Every element in a given resource can have have an extension (learn more about extensions here):

  • Both types of extensions are considered experimental and are still being defined by the community
  • This extension allows you to inherit additional conformance rules from the nominated profile
  • Impose profile extension allows for multi-inheritance without having to re-profile and it is structured (validation tooling can be used for validation concurrently)

Example of future use (proposed framework):

  • The PS-CA Patient resource is re-profiled from the International Patient Summary iguide Patient resource and applies the impose profile extension resource to point to assert the rules in CA Core patient apply.

Impose-profile-extension Fig. Inheritance of an extension into a profile


iGuide Dependencies

iGuide dependencies allow the iGuide author to reference other guides, pointing to any and all constraints (profiles, terminology, extensions) defined in those guides without having to replicate all that work within their own guide.

This technical pattern is useful when re-using national and implementation specific extensions or terminology.

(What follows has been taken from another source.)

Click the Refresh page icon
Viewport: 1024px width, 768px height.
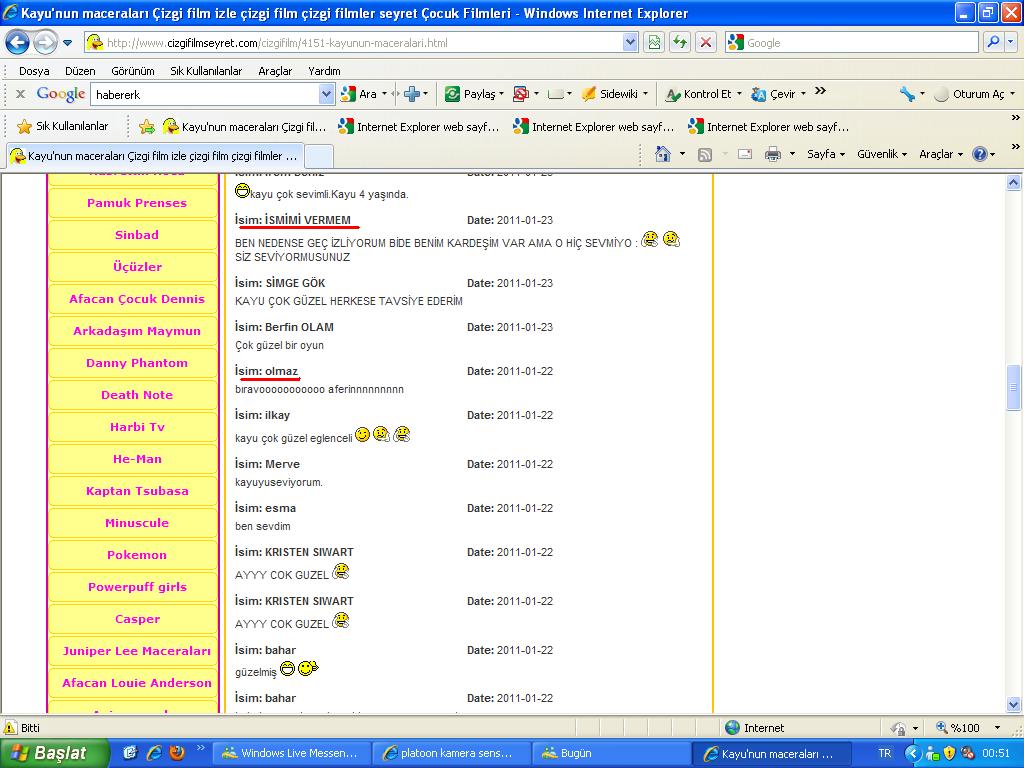click(680, 42)
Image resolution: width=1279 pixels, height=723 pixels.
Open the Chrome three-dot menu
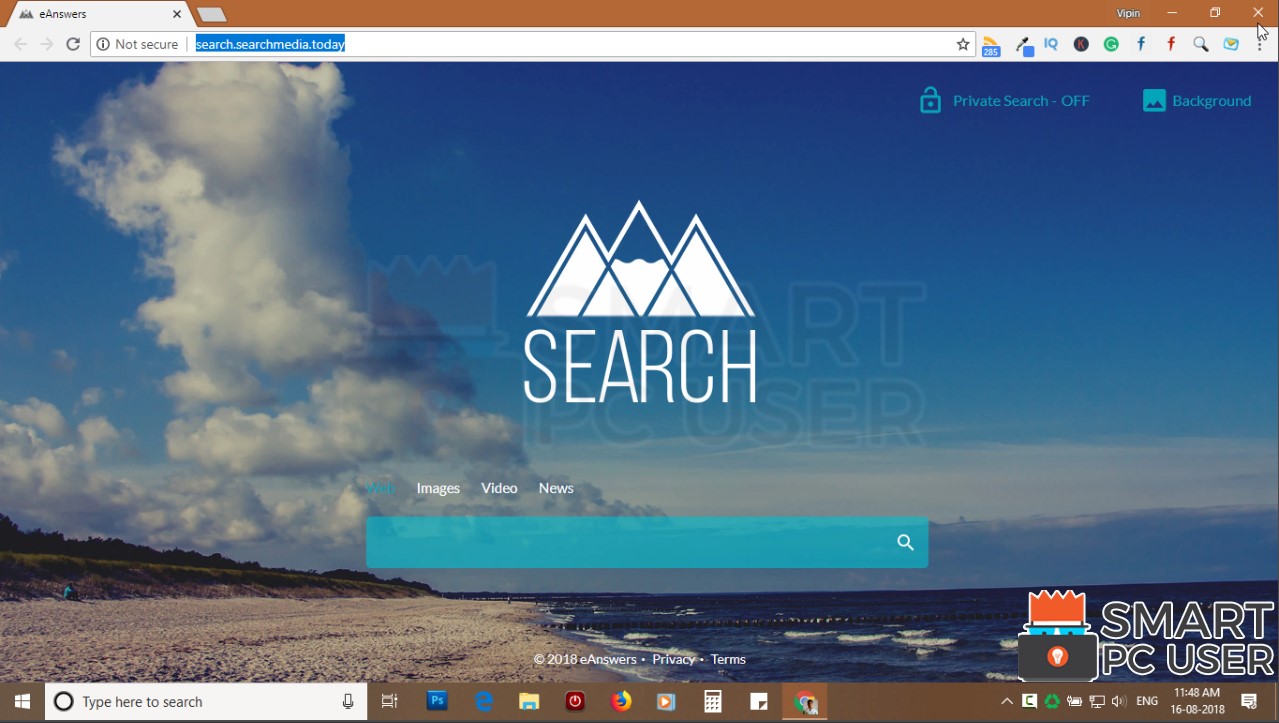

Example of use: Adding PS-CA Guide into ImplementationGuide.dependsOn to allow your guide to point to PS-CA profiles, terminology, extensions, etc.


Instance Validation

Instance Validation is used for validating non-MustSupport constraints against existing specifications. This approach is usually used in a testing environment (such as Connectathons) for some quick lightweight testing.

Example of use: Adding PS-CA Profile to meta.profile element in example messages, running through validator (e.g., FHIR Validator, Simplifier validation button, etc.).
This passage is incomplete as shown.